Job 1:
Answer these questions from the article on Muni's traffic-signal upgrades:
(a) How much federal money is Muni set to receive?
(b) In what year was SFgo launched?
(c) Which street does Art Peterson often take from his home to downtown?
Job 2:
In the article on Muni's traffic-signal upgrades, copy the passage between "Muni officials say" and "million in funding.", inclusive.
Job 3:
Carry on writing the article on Muni's SFgo traffic-signal upgrades from its last sentence.

Supplied passage:
With $58 million in federal funds on the way, Muni has plans to ease the pain of red-light weary drivers and bus riders idling along San Francisco’s major thoroughfares, starting with Gough, Polk and Franklin streets.
Muni officials say they will be able to ease congestion through its traffic-management system — SFgo — byremotely changing traffic signals to respond to the volume of traffic on the roadway and give public-transit vehicles priority at intersections.
Telegraph Hill resident Art Peterson said he frequently uses Polk to travel from his home to downtown and would welcome the upgrades if they helped speed him along his way.
“These streets can get crowded, especially Polk Street, when the buses get backed up,” Peterson said. “I don’t see who wouldn’t be for improving the technology on these streets.”
SFgo was launched in 2000, but an actual location for the systems-control center wasn’t established until 2005 and in its eight-year history the program has received just $10 million in funding.
San Francisco Municipal Transportation director Nathaniel Ford said a recent federal grant that allocates $58 million to Muni to upgrade SFgo “is really emblematic of the holistic approach the SFMTA is taking toward improving transportation. This is major piece to the overall puzzle.”

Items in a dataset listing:

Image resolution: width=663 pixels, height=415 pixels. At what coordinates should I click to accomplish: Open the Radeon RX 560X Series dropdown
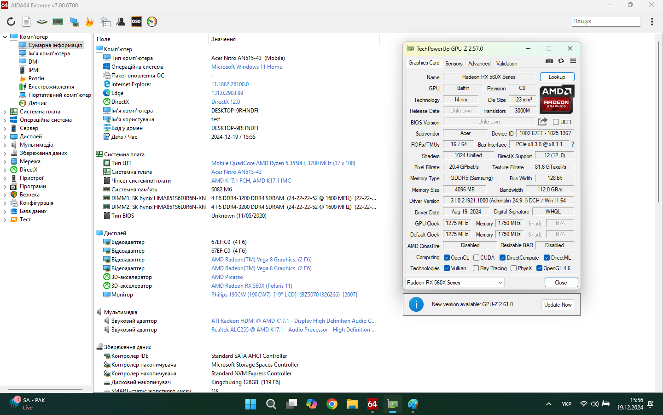pyautogui.click(x=454, y=283)
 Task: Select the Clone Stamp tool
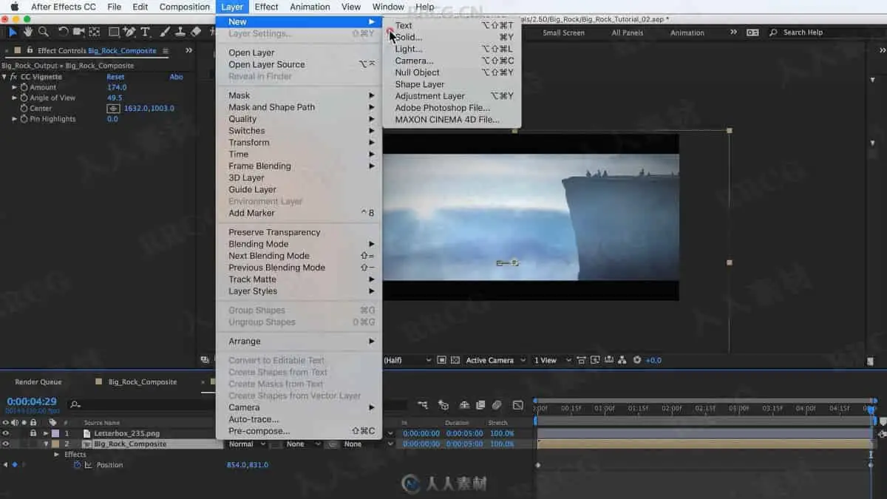coord(179,32)
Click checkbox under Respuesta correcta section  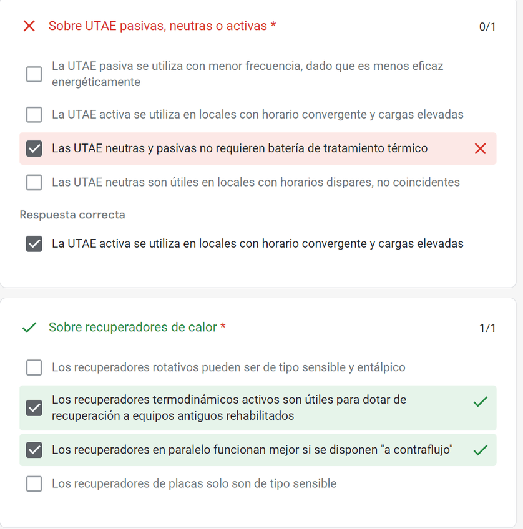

Written reply 1:
(a) $58 million
(b) 2000
(c) Polk Street

Written reply 2:
Muni officials say they will be able to ease congestion through its traffic-management system — SFgo — byremotely changing traffic signals to respond to the volume of traffic on the roadway and give public-transit vehicles priority at intersections.
Telegraph Hill resident Art Peterson said he frequently uses Polk to travel from his home to downtown and would welcome the upgrades if they helped speed him along his way.
“These streets can get crowded, especially Polk Street, when the buses get backed up,” Peterson said. “I don’t see who wouldn’t be for improving the technology on these streets.”
SFgo was launched in 2000, but an actual location for the systems-control center wasn’t established until 2005 and in its eight-year history the program has received just $10 million in funding.

Written reply 3:
Expansion work on SFgo is scheduled to begin this summer, and will begin on Gough, Polk and Franklin streets, according to Muni officials.
Muni will replace those street’s traffic controller boxes — currently maintained by a 60-year-old system — and install new technology that can be managed from the department’s downtown information center.
The grant-funded improvements should be finished in two years. In addition, there are plans to integrate Geary Boulevard and Van Ness Avenue into the SFgo system, but those corridors have separate plans that also include adding bus rapid transit lines — which will have their own designated lanes — so the completion date for those projects is expected to take longer, about four years, according to Muni officials.
Of San Francisco’s 1,200 traffic signals, so far only 100 — almost all on Third Street — are currently managed by the SFgo center, according to CherylLiu, SFgo’s project manager.
With the government grant, Muni will be able to double that number to 200. Additionally, funding from San Francisco’s local sales tax has paved the way for 150 more — on Oak Street, Fell Street and 19th Avenue — to be integrated into the system by next year, Liu said.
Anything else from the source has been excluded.